** Opening Recorded data block **
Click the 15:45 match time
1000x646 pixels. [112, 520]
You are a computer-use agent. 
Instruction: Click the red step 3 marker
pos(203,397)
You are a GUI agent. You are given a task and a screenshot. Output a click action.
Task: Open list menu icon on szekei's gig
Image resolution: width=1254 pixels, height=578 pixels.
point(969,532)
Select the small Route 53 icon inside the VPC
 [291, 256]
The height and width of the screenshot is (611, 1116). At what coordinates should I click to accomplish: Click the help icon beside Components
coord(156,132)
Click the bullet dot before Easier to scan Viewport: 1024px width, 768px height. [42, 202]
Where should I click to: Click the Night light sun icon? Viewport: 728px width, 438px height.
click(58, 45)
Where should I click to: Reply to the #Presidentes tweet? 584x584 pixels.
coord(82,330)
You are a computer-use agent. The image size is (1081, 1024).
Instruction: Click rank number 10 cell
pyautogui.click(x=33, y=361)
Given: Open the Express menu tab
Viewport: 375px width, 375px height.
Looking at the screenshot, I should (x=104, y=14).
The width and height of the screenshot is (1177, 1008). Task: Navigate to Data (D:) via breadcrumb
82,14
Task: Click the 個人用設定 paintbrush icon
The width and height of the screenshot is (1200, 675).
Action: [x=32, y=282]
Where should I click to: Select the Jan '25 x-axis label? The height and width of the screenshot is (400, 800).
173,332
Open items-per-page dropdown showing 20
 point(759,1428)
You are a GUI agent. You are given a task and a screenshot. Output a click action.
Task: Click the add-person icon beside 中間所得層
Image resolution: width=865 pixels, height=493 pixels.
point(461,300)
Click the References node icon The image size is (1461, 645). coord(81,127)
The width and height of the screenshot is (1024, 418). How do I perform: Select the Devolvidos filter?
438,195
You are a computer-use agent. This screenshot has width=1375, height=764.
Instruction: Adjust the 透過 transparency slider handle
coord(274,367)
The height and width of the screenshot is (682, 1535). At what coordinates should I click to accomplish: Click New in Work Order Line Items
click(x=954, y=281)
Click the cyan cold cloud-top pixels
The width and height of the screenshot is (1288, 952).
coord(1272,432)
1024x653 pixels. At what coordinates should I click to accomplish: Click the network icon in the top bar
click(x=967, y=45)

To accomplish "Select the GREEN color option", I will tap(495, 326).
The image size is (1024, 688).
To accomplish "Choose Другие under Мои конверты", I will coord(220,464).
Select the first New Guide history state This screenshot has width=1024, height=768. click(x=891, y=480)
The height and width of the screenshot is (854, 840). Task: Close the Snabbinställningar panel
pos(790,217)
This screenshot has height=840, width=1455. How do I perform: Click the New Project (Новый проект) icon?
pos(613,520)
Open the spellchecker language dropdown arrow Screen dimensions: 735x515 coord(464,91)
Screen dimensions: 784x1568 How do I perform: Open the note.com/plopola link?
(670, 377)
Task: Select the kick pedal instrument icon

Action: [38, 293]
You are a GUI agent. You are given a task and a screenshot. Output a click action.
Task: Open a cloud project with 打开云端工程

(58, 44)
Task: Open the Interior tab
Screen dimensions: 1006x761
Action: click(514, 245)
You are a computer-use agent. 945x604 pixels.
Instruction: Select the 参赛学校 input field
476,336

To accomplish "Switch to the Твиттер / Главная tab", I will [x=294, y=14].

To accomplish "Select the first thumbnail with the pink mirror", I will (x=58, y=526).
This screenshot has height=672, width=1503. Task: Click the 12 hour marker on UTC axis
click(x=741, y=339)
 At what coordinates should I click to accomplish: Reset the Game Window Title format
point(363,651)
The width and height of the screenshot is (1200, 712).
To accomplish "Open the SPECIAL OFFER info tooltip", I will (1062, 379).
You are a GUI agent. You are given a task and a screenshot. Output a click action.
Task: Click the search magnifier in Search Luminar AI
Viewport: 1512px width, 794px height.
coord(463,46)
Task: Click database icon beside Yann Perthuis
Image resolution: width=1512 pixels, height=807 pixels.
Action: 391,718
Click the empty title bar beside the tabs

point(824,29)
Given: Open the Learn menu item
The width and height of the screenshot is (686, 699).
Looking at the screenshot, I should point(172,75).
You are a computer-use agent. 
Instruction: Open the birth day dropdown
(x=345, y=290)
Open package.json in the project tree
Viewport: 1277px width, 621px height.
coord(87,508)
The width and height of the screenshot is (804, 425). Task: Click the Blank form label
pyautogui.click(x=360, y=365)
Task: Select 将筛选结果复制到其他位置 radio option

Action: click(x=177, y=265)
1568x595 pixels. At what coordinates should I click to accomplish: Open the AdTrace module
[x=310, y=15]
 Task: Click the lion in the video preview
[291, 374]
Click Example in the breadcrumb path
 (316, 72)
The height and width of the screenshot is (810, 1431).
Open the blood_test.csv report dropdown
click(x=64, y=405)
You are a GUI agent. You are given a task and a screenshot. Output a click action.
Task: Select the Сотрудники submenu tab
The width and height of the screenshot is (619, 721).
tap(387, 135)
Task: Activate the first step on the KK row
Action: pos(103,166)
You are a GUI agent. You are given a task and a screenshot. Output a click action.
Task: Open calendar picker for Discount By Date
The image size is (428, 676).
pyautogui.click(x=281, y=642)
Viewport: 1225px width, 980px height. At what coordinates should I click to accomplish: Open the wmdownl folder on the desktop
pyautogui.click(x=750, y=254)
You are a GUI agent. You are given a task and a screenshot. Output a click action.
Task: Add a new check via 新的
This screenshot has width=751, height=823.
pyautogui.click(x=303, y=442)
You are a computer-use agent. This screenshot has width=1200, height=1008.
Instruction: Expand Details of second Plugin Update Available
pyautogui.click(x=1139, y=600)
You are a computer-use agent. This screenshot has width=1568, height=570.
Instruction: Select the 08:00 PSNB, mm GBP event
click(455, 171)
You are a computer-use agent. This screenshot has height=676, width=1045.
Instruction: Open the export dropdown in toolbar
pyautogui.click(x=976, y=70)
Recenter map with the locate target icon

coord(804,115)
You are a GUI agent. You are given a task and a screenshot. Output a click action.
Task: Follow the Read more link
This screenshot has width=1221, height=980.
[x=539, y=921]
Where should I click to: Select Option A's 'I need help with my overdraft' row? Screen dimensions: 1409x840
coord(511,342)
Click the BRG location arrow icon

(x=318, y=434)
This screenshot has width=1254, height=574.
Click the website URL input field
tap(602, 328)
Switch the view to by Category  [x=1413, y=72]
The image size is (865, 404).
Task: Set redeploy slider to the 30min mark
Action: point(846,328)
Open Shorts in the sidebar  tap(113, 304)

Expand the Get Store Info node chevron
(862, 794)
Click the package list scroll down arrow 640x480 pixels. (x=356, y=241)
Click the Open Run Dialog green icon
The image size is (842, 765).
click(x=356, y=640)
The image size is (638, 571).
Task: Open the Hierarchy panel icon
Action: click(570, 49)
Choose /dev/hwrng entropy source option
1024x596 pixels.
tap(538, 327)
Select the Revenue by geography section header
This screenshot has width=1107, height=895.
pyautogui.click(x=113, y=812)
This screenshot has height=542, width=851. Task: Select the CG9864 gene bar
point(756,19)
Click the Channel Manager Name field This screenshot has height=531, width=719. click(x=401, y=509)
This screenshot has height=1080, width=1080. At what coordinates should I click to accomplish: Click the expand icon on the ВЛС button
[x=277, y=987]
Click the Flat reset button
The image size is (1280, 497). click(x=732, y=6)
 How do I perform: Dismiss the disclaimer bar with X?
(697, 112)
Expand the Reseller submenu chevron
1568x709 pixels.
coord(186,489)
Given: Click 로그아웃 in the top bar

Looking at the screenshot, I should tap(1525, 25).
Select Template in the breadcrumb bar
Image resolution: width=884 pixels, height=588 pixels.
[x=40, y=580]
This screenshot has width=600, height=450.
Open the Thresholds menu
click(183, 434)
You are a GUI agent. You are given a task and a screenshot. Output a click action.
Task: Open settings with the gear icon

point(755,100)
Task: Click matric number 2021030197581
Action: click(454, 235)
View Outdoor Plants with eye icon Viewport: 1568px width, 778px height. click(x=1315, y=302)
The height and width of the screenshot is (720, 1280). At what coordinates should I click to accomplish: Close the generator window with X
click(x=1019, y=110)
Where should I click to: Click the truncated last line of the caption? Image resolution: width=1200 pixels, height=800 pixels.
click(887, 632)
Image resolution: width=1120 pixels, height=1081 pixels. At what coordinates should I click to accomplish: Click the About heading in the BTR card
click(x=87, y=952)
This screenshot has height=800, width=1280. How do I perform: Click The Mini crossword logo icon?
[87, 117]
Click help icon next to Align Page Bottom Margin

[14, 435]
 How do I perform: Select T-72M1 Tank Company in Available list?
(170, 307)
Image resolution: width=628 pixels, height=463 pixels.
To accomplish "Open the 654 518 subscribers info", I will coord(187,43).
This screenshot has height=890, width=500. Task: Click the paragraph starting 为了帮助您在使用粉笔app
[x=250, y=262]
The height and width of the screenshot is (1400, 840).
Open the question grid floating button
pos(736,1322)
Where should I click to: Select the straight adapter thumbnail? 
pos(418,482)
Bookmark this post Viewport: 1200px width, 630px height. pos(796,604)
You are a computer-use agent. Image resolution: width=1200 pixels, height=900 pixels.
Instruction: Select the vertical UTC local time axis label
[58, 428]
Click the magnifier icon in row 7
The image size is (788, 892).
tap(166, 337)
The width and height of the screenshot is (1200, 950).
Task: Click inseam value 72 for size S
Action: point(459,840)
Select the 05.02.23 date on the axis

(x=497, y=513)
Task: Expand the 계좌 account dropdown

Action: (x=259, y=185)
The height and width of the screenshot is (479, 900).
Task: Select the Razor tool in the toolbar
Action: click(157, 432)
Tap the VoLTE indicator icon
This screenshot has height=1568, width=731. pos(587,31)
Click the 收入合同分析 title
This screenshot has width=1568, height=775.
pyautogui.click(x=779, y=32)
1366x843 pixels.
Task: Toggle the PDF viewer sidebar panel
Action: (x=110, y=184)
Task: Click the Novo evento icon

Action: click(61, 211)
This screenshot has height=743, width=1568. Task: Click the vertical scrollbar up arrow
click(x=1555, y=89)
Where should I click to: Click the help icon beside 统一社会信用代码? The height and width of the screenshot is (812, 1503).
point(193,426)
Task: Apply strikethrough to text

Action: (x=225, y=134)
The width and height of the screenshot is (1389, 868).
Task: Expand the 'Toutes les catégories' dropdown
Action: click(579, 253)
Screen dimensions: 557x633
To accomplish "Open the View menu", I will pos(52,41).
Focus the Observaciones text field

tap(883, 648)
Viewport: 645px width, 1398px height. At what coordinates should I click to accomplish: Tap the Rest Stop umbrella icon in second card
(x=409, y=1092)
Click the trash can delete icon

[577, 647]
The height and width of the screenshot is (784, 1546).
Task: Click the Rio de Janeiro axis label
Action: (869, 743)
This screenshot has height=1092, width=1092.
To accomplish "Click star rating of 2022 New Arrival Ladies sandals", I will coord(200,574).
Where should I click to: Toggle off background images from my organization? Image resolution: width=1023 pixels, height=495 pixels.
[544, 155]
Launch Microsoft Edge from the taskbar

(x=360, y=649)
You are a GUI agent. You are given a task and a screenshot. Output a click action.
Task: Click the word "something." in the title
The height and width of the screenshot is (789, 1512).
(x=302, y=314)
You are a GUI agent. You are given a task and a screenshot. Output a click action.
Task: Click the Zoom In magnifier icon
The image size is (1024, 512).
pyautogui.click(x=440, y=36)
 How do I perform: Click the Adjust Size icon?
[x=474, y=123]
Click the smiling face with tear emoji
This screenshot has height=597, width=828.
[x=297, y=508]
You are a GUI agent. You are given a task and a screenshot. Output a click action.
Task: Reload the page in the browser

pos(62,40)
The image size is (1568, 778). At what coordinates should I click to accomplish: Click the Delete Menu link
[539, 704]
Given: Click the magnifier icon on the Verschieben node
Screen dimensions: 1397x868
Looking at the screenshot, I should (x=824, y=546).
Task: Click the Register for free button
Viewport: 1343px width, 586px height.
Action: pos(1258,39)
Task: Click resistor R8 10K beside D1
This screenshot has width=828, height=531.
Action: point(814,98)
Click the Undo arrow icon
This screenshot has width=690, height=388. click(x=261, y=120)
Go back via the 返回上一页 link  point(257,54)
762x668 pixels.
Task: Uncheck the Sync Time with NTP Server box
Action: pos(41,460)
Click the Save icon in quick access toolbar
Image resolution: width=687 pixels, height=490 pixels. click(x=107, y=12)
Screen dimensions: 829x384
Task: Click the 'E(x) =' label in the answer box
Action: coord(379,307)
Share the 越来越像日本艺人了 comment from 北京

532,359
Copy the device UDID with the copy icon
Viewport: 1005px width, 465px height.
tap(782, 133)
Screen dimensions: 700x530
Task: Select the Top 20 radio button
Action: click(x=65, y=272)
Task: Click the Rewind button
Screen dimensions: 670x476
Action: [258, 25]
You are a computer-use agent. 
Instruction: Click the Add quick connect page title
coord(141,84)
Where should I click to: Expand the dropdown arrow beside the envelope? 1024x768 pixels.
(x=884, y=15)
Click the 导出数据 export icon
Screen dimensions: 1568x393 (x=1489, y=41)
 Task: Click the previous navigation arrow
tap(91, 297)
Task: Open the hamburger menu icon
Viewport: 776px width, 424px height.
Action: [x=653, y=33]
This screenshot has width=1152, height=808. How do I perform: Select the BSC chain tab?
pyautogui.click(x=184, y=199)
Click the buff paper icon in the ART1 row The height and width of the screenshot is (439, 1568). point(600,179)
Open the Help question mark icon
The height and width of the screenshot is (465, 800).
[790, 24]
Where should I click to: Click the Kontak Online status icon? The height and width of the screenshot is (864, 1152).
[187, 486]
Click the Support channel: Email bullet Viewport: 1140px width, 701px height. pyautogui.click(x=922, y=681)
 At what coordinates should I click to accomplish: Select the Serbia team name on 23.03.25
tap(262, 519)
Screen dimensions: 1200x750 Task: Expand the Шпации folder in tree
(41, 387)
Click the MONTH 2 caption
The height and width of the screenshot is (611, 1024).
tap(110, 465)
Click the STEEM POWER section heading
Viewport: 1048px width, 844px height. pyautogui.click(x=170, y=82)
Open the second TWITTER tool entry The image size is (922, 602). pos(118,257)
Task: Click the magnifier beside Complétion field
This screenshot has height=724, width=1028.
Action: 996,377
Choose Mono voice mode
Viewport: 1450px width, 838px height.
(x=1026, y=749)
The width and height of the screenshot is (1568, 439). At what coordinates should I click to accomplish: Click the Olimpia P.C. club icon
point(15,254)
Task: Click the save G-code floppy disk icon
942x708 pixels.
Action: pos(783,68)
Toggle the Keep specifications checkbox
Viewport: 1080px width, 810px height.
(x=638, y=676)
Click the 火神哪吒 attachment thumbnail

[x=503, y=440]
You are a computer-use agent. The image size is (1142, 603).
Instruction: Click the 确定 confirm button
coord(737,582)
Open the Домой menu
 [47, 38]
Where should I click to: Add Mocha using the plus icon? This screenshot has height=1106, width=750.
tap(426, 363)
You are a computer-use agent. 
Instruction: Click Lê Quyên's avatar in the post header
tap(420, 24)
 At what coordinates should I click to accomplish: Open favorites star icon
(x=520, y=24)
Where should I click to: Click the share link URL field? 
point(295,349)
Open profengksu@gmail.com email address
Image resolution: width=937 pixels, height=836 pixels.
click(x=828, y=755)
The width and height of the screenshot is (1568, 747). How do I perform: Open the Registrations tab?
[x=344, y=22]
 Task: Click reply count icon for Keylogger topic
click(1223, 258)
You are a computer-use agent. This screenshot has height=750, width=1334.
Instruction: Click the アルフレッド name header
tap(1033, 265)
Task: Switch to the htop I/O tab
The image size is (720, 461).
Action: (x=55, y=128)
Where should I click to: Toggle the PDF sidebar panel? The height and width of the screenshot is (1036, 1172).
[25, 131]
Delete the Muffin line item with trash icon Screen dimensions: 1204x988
** Closing Recorded data block **
◆ What is expected: Find the string "submenu" in the entries above. Copy each line where it occurs.

◆ Answer to the exercise:
Task: Select the Сотрудники submenu tab
Expand the Reseller submenu chevron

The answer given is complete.